§ Instructions for the task:
Return only what runs from the line containing "The height and width of the screenshot is (790, 827)." through the last line of the entries below, exactly, omitting pictures.
#### Excerpted data
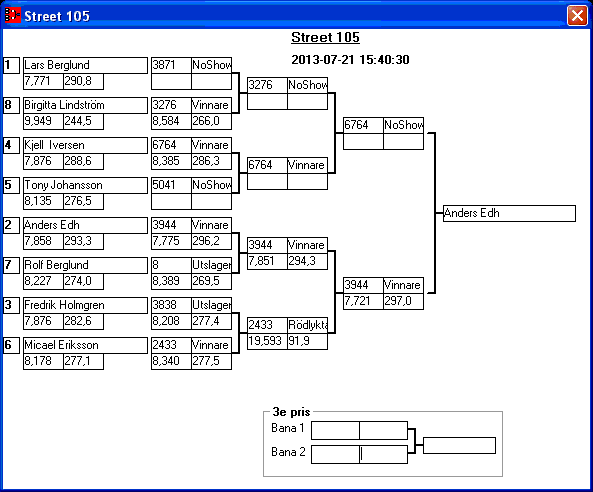Select the 3e pris result box
This screenshot has width=593, height=492.
click(459, 445)
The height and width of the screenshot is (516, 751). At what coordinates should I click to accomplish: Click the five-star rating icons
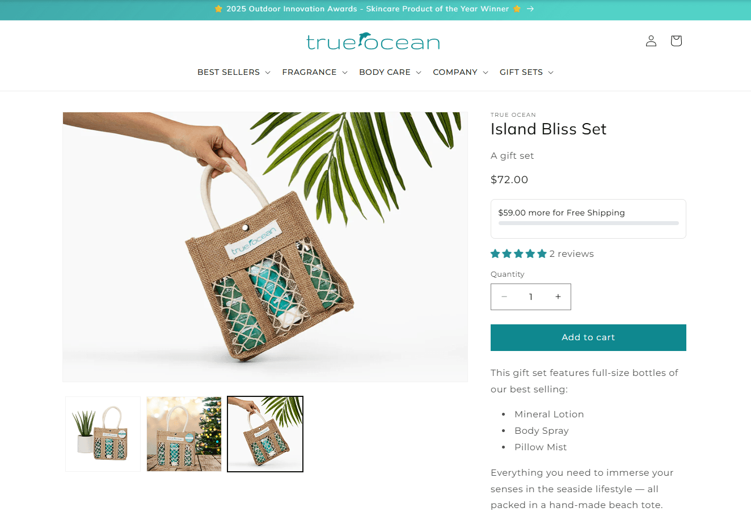(x=518, y=254)
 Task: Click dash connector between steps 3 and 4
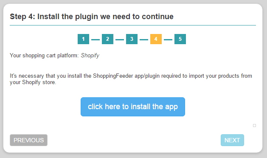point(144,40)
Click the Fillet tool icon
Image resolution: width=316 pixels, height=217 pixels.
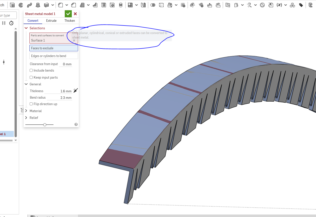point(60,5)
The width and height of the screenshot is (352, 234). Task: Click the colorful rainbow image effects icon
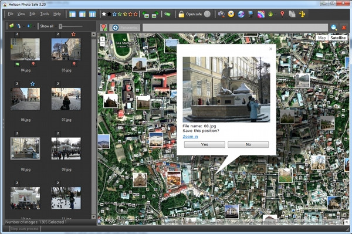(261, 14)
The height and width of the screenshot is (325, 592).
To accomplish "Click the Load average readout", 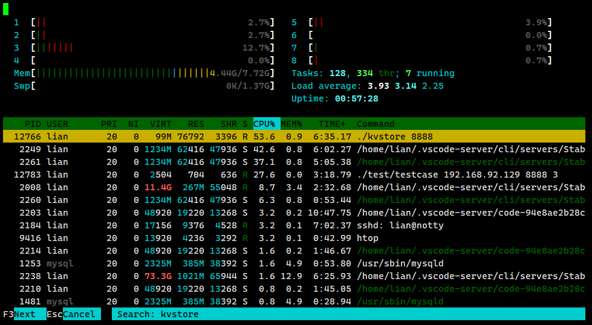I will click(367, 86).
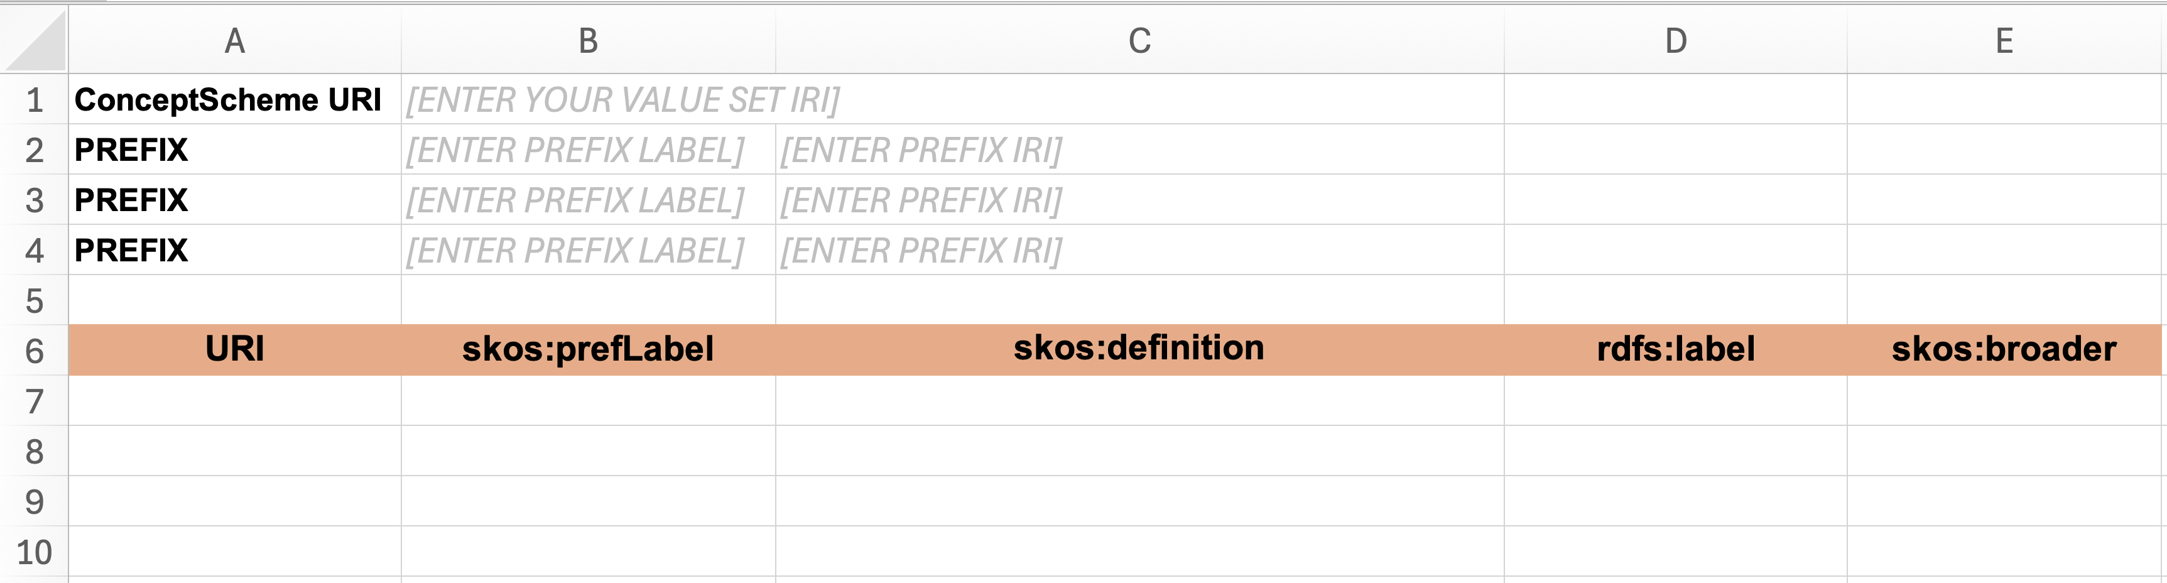Click the rdfs:label header cell
This screenshot has height=583, width=2167.
[x=1675, y=349]
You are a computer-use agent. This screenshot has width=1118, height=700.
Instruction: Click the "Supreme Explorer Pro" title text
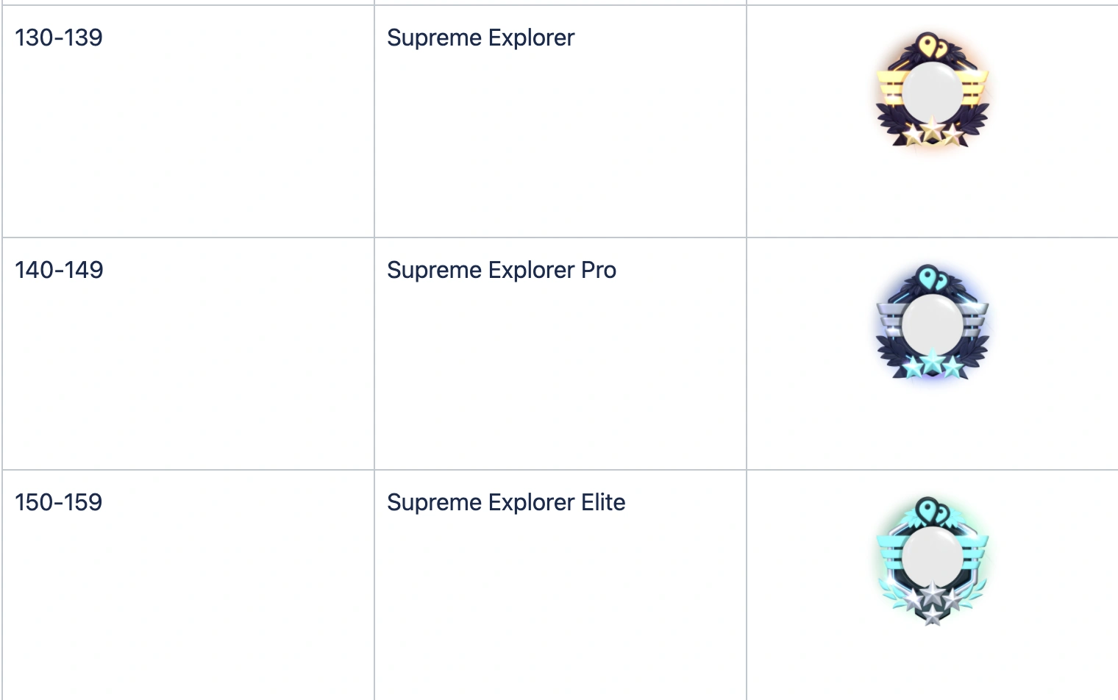501,271
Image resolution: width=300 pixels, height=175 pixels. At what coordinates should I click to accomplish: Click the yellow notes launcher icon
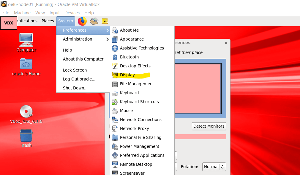click(105, 21)

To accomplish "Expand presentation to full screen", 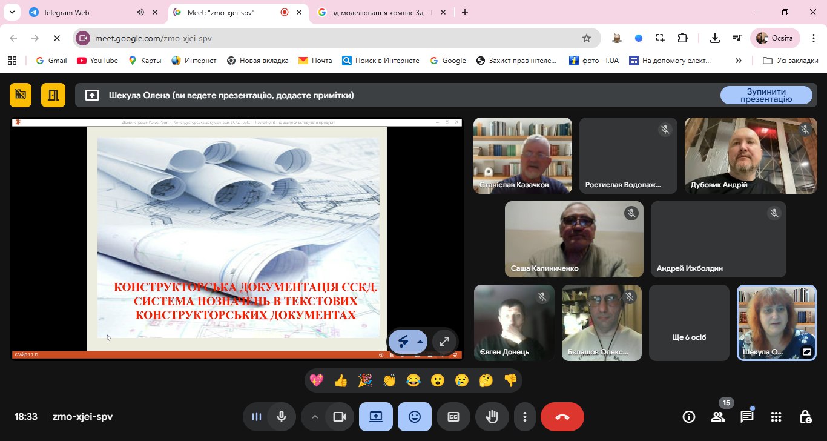I will [x=444, y=342].

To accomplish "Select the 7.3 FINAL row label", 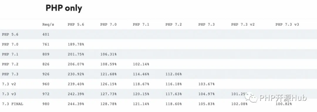I will click(x=13, y=104).
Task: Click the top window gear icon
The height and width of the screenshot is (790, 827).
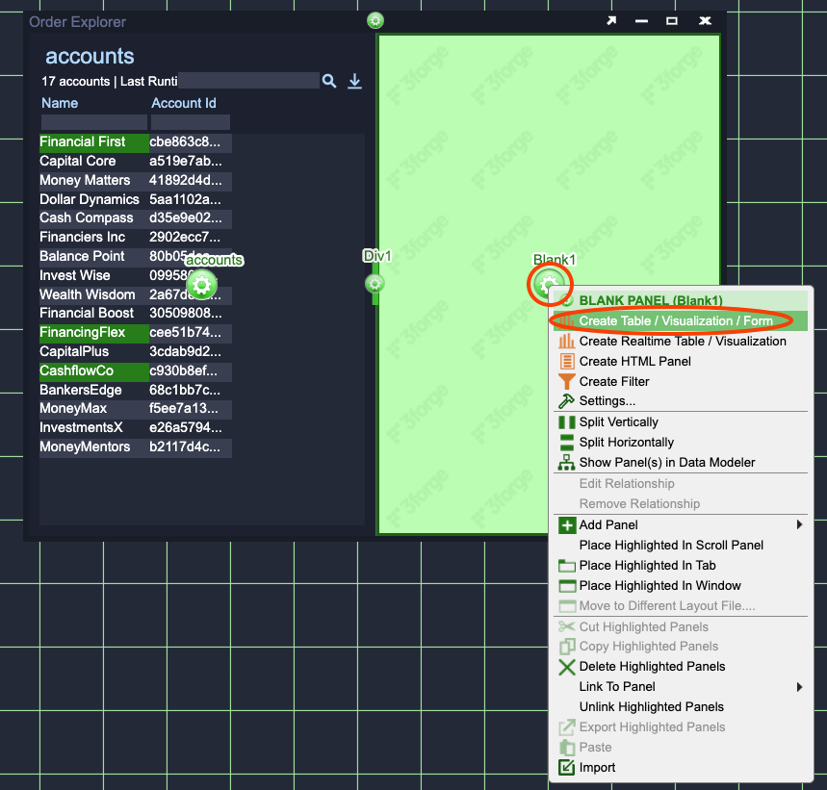Action: pos(375,20)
########
§ Answer below:
The height and width of the screenshot is (790, 827).
Action: pos(375,20)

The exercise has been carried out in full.